WHAT YOU WILL DO: The answer is to be the data below, written out in full and exactly.

EXERCISE INPUT:
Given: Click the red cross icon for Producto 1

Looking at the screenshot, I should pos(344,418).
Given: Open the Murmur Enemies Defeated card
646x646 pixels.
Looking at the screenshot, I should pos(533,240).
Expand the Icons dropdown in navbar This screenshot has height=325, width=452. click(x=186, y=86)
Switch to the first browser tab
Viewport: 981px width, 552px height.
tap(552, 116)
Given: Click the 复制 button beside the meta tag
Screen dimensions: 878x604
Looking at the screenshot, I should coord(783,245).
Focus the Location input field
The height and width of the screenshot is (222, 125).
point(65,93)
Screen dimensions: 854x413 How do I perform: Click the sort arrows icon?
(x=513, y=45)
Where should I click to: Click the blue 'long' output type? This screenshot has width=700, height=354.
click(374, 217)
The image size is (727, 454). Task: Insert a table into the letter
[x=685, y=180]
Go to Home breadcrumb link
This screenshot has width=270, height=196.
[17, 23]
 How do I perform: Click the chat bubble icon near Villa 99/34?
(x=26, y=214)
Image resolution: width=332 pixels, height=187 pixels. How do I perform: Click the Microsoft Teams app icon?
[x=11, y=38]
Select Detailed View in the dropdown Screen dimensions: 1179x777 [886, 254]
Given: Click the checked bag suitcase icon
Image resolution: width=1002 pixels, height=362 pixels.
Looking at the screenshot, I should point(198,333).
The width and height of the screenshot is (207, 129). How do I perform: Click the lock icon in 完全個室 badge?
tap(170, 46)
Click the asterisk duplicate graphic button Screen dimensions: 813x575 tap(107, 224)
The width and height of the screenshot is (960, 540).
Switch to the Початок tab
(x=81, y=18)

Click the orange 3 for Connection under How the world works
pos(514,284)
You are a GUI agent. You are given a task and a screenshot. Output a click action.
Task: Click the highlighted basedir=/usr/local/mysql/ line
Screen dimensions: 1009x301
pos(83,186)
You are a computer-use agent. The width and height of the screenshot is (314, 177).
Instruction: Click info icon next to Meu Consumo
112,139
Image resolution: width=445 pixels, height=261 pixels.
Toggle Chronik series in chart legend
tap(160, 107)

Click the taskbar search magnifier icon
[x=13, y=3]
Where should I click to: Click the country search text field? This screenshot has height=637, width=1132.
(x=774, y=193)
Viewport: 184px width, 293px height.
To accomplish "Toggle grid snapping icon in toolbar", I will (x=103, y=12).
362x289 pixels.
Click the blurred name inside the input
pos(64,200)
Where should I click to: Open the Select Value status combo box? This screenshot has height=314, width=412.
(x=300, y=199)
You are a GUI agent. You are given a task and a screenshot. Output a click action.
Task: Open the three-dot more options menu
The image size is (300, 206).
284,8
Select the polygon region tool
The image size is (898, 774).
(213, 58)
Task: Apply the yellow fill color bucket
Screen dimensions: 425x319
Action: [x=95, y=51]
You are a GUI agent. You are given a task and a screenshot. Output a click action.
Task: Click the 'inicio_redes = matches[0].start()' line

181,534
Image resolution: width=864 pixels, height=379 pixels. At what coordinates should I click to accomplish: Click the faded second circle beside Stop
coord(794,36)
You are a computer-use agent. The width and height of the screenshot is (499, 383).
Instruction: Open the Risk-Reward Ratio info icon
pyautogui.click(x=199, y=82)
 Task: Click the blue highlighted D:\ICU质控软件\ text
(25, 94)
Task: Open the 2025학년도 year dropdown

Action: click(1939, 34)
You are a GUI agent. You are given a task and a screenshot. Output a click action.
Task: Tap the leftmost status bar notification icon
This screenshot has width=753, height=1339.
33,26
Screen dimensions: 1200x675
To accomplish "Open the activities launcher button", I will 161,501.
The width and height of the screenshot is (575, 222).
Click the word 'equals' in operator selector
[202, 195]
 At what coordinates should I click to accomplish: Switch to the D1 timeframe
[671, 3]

OUTPUT FOR THIS EXERCISE:
Given: Click the red cross icon for Producto 1

Looking at the screenshot, I should pos(344,418).
Given: Open the Murmur Enemies Defeated card
646x646 pixels.
Looking at the screenshot, I should pos(533,240).
Expand the Icons dropdown in navbar This screenshot has height=325, width=452. click(x=186, y=86)
Switch to the first browser tab
Viewport: 981px width, 552px height.
tap(552, 116)
Given: Click the 复制 button beside the meta tag
Screen dimensions: 878x604
Looking at the screenshot, I should coord(783,245).
Focus the Location input field
The height and width of the screenshot is (222, 125).
point(65,93)
Screen dimensions: 854x413 How do I perform: Click the sort arrows icon?
(x=513, y=45)
Where should I click to: Click the blue 'long' output type? This screenshot has width=700, height=354.
click(374, 217)
The image size is (727, 454). Task: Insert a table into the letter
[x=685, y=180]
Go to Home breadcrumb link
This screenshot has width=270, height=196.
[17, 23]
 How do I perform: Click the chat bubble icon near Villa 99/34?
(x=26, y=214)
Image resolution: width=332 pixels, height=187 pixels. How do I perform: Click the Microsoft Teams app icon?
[x=11, y=38]
Select Detailed View in the dropdown Screen dimensions: 1179x777 [886, 254]
Given: Click the checked bag suitcase icon
Image resolution: width=1002 pixels, height=362 pixels.
Looking at the screenshot, I should point(198,333).
The width and height of the screenshot is (207, 129). How do I perform: Click the lock icon in 完全個室 badge?
tap(170, 46)
Click the asterisk duplicate graphic button Screen dimensions: 813x575 tap(107, 224)
The width and height of the screenshot is (960, 540).
Switch to the Початок tab
(x=81, y=18)

Click the orange 3 for Connection under How the world works
pos(514,284)
You are a GUI agent. You are given a task and a screenshot. Output a click action.
Task: Click the highlighted basedir=/usr/local/mysql/ line
Screen dimensions: 1009x301
pos(83,186)
You are a computer-use agent. The width and height of the screenshot is (314, 177).
Instruction: Click info icon next to Meu Consumo
112,139
Image resolution: width=445 pixels, height=261 pixels.
Toggle Chronik series in chart legend
tap(160, 107)

Click the taskbar search magnifier icon
[x=13, y=3]
Where should I click to: Click the country search text field? This screenshot has height=637, width=1132.
(x=774, y=193)
Viewport: 184px width, 293px height.
To accomplish "Toggle grid snapping icon in toolbar", I will (x=103, y=12).
362x289 pixels.
Click the blurred name inside the input
pos(64,200)
Where should I click to: Open the Select Value status combo box? This screenshot has height=314, width=412.
(x=300, y=199)
You are a GUI agent. You are given a task and a screenshot. Output a click action.
Task: Open the three-dot more options menu
The image size is (300, 206).
284,8
Select the polygon region tool
The image size is (898, 774).
(213, 58)
Task: Apply the yellow fill color bucket
Screen dimensions: 425x319
Action: [x=95, y=51]
You are a GUI agent. You are given a task and a screenshot. Output a click action.
Task: Click the 'inicio_redes = matches[0].start()' line

181,534
Image resolution: width=864 pixels, height=379 pixels. At what coordinates should I click to accomplish: Click the faded second circle beside Stop
coord(794,36)
You are a computer-use agent. The width and height of the screenshot is (499, 383).
Instruction: Open the Risk-Reward Ratio info icon
pyautogui.click(x=199, y=82)
 Task: Click the blue highlighted D:\ICU质控软件\ text
(25, 94)
Task: Open the 2025학년도 year dropdown

Action: click(1939, 34)
You are a GUI agent. You are given a task and a screenshot. Output a click action.
Task: Tap the leftmost status bar notification icon
This screenshot has width=753, height=1339.
33,26
Screen dimensions: 1200x675
To accomplish "Open the activities launcher button", I will 161,501.
The width and height of the screenshot is (575, 222).
Click the word 'equals' in operator selector
[202, 195]
 At what coordinates should I click to accomplish: Switch to the D1 timeframe
[671, 3]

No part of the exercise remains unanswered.